By Eris Leka
The Prime Minister's attacks, the silence of the institutions
On August 28, 2025, Prime Minister Edi Rama publicly targeted Judge Ligoraq Toshi for his decision not to allow the demolition of an unauthorized building with a glass dome that blocked the space between two buildings in Tirana. “It is wrong for a judge to be on the side of an unauthorized building and not on the side of the trapped community,” Rama declared, calling the building a “murderous barricade” in the event of a fire.
The Prime Minister warned that this was not the only case: prosecutor Elsa Gjeli and judges Hazbi Balliu and Klarent Demiri are also in his target, for decisions that he considers "absurd" and harmful to the public interest. Rama promised to refer all these cases to the leading bodies of the judiciary and to include citizens affected by judicial decisions in their appeals.
In any functioning democracy, such a frontal attack on magistrates would provoke an immediate reaction from the institutions of self-government of justice. In Albania, the opposite happened: the KLP and the KLGJ chose silence.
Having Silence as a lifestyle, the High Prosecutorial Council and the High Judicial Council, institutions established by justice reform to guarantee the independence of judges and prosecutors, have been degraded into notary offices of the majority.
Their members enjoy hefty salaries, luxurious cars and offices, per diems and travel, but when it comes to defending politically attacked judges and prosecutors, they remain silent like loyal patrons.
This is no longer just conformity – it is passive cooperation with the capture of justice.
The irony of the reaction: judges against the government, councils in silence
Unlike these silent institutions, the only ones who dared to react are the judges themselves.
• August 23: The Union of Judges denounced the Prime Minister's “anathemization and public trial” of judges.
• August 27: after Rama's next attack, they warned that "derogatory language and pressure on judges undermine the independence of justice."
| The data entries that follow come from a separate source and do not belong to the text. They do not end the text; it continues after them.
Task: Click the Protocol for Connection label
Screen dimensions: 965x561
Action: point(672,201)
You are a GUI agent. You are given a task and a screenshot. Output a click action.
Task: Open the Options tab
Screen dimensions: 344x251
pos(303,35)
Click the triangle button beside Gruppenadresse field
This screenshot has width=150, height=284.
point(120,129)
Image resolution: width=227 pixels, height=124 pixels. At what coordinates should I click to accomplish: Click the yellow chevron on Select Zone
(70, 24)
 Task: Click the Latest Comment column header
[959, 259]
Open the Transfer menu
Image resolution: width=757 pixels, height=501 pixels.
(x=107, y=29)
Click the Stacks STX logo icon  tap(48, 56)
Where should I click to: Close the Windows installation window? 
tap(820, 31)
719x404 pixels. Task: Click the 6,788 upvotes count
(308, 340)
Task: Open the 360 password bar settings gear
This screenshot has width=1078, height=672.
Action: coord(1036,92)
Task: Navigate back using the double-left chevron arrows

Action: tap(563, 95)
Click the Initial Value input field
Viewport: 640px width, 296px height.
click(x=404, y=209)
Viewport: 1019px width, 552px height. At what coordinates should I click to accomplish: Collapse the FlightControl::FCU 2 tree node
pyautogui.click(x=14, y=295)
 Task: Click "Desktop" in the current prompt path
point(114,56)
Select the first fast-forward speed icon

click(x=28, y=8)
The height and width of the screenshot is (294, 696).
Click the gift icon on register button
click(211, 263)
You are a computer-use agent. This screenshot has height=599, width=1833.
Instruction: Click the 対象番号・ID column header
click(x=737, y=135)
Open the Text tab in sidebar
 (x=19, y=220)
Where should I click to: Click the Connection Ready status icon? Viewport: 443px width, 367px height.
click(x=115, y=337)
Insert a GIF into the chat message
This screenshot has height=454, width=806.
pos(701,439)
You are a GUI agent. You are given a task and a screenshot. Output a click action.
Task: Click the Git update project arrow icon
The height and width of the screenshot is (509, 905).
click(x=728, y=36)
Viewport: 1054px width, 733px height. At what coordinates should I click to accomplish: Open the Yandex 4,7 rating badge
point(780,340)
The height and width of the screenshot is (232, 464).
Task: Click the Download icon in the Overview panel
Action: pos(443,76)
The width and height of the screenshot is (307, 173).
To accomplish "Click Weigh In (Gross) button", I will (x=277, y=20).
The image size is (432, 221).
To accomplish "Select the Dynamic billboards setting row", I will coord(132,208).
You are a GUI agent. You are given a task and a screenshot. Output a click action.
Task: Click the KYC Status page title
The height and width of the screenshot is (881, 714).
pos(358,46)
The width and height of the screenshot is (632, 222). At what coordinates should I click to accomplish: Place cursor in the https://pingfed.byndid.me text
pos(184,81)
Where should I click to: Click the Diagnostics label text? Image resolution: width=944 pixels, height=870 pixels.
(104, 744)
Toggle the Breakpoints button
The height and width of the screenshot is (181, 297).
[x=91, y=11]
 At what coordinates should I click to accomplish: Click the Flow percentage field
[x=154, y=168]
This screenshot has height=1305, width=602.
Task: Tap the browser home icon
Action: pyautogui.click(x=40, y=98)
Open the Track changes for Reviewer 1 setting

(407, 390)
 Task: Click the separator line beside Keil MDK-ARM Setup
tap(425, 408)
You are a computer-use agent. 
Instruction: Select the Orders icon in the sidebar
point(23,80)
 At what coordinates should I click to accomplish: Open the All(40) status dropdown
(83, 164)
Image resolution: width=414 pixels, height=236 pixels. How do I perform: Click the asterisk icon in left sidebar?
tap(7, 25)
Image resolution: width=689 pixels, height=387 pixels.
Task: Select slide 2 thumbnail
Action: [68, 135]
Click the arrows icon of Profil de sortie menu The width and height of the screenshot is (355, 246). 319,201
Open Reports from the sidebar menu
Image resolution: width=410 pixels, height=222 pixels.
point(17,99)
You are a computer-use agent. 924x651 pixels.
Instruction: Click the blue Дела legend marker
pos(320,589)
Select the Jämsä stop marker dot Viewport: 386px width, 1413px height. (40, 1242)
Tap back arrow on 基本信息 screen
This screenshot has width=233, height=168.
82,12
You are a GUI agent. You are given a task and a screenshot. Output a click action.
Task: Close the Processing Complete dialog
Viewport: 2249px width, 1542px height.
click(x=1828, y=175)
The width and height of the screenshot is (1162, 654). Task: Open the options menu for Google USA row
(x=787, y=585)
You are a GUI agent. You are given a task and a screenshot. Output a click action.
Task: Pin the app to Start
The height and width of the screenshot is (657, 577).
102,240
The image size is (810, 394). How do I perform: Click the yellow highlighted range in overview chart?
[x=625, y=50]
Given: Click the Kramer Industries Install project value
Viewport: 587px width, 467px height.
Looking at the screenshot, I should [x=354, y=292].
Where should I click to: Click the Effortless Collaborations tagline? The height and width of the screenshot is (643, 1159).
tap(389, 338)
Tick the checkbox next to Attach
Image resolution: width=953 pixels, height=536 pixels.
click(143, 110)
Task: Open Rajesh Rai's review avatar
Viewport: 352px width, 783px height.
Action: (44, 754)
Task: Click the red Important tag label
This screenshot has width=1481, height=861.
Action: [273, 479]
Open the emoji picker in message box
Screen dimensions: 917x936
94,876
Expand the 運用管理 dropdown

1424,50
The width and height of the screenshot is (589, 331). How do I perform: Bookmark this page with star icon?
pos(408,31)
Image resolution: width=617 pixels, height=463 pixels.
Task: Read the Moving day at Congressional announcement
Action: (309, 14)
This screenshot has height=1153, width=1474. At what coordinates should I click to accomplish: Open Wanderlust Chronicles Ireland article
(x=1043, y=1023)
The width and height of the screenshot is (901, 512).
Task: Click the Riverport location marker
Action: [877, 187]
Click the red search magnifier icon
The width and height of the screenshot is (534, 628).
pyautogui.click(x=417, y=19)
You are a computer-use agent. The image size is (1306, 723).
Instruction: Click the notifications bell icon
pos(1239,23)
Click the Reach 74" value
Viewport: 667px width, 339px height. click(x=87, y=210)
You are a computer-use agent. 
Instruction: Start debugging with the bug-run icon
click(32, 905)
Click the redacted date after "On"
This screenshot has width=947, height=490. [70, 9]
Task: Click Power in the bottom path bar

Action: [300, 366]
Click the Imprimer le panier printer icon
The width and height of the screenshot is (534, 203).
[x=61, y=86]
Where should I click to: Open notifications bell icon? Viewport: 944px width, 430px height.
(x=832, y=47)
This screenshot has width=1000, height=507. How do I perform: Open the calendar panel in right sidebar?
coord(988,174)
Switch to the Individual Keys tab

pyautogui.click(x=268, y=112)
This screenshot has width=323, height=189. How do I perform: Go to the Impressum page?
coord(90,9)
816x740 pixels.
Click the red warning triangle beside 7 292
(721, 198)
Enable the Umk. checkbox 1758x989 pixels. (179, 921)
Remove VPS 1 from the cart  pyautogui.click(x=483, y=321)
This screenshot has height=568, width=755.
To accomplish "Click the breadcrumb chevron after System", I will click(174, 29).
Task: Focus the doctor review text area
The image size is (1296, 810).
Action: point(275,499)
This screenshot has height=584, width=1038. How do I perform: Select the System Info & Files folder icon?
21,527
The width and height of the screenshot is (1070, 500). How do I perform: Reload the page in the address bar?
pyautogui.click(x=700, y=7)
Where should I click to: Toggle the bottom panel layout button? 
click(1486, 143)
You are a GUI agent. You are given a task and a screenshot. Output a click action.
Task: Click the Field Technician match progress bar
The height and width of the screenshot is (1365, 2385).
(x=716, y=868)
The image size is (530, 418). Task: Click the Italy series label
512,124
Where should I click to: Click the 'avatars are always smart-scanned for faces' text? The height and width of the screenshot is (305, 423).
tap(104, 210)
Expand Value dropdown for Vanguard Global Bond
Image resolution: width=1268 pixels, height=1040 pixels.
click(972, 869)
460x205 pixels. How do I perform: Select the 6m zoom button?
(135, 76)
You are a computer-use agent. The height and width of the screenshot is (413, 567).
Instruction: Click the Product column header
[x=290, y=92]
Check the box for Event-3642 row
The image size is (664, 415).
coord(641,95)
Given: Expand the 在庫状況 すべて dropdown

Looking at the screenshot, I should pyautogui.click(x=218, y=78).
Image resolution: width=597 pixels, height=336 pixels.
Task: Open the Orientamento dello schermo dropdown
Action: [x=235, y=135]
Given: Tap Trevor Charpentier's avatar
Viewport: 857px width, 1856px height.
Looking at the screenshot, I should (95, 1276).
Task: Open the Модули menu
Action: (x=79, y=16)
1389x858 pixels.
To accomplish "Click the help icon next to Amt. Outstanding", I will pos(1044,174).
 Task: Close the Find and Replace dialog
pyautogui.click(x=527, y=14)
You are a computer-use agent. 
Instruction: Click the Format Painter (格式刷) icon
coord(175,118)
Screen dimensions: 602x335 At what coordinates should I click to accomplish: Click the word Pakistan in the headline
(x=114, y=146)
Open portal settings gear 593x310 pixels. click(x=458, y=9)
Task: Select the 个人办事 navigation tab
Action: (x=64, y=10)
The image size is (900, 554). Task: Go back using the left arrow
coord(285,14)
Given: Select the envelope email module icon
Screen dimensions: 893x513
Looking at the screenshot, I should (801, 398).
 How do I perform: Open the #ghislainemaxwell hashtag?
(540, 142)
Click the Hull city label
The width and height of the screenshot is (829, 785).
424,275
So, while the magistrates seek protection, the KLP and KLGJ remain silent, leaving them defenseless in the face of political pressure.
Why are they silent?
Because their staffs are appointed based on political loyalty, not merit.
Because instead of being a shield for magistrates, they have become appendages of the executive branch.
Because instead of being the guarantor of independence, they have become the guarantor of silence.
This is the patronage morality: get your salary, enjoy the privileges, and don't you dare disturb the Prime Minister's peace.
If we want an independent judiciary, it is not enough to just change the members of the Councils.
Change must start with their own administrative staff:
• by politically appointed advisors,
• from the secretariats that filter every decision,
• from the bureaucratic apparatus that ensures that everything goes smoothly, without noise, without resistance.
Without cleaning up these structures, the KLP and KLGJ will remain expensive facades that serve as notaries of power, not as defenders of justice.
The KLP and KLGJ cannot claim to defend justice when they do not react in the face of the Prime Minister's public attacks. Their silence is not neutrality – it is a betrayal of the constitutional mission entrusted to them.
Magistrates have the right to ask: what use are these councils to us, except to consume the state budget and remain silent as patrons?
If change does not start from within these institutions, independent justice in Albania will remain simply an empty slogan in political speeches, while the reality will remain the same: magistrates under pressure, institutions in silence, the executive on the offensive.